T.C. KONYA BAM 3. HUKUK DAİRESİ Esas-Karar No: …… – ……..
T.C.
KONYA
BÖLGE ADLİYE MAHKEMESİ
3. HUKUK DAİRESİ
DOSYA NO :
KARAR NO :
KARAR TARİHİ : 20/09/2023
T Ü R K M İ L L E T İ A D I N A
İ S T İ N A F K A R A R I
BAŞKAN :
ÜYE :
ÜYE :
KATİP :
İNCELENEN KARARIN
MAHKEMESİ : KONYA …… ASLİYE TİCARET MAHKEMESİ
TARİHİ : 30/03/2023
NUMARASI : ……. Esas …… Karar
DAVACI :
VEKİLİ :
DAVALI :
VEKİLİ :
DAVA : Tazminat (Haksız Fiilden Kaynaklanan)
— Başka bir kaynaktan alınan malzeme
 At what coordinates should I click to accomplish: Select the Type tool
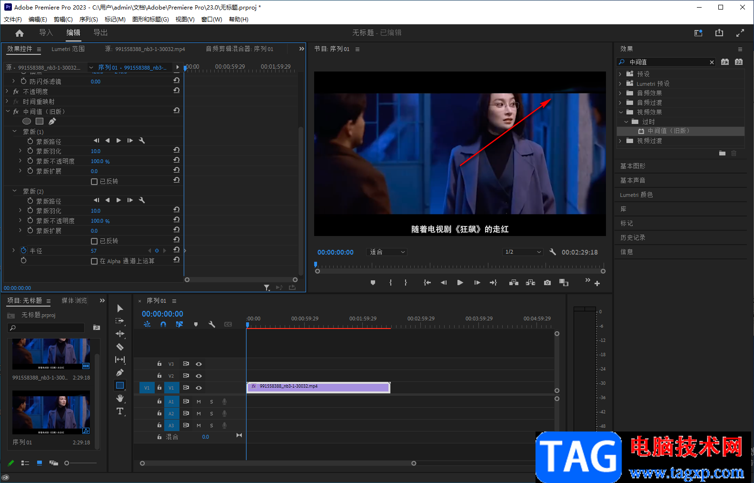point(120,411)
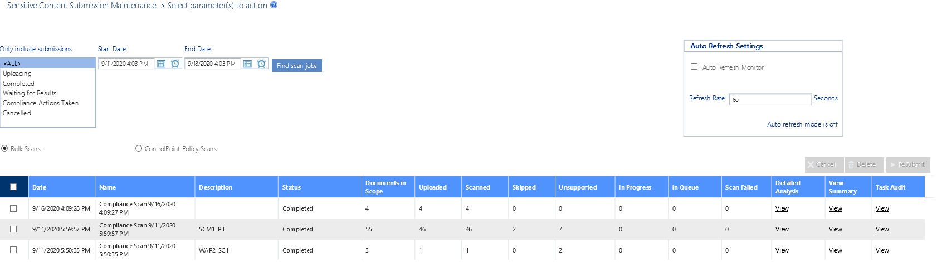Pick Cancelled from the submissions list
The image size is (937, 262).
click(x=17, y=113)
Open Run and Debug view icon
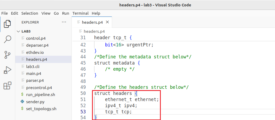 tap(7, 70)
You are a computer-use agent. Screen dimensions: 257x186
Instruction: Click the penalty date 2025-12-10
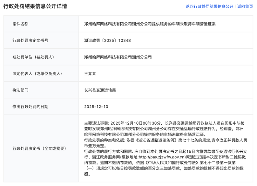[96, 107]
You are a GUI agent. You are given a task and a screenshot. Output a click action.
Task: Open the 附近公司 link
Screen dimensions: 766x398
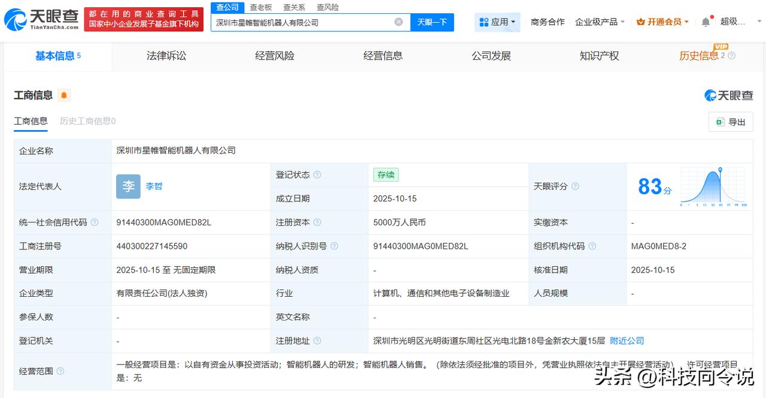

İSTİNAF KARAR TARİHİ : 20/09/2023
İSTİNAF KARAR YAZIM TARİHİ : 22/09/2023
Yukarıda bilgileri yazılı mahkemece verilen karara ilişkin istinaf talebi üzerine mahkemece dosya istinaf incelemesi yapılmak üzere dairemize gönderildiğinden yapılan ön inceleme ve incelemeyle heyete tevdi olunan dosyanın gereği görüşülüp aşağıdaki karar verilmiştir.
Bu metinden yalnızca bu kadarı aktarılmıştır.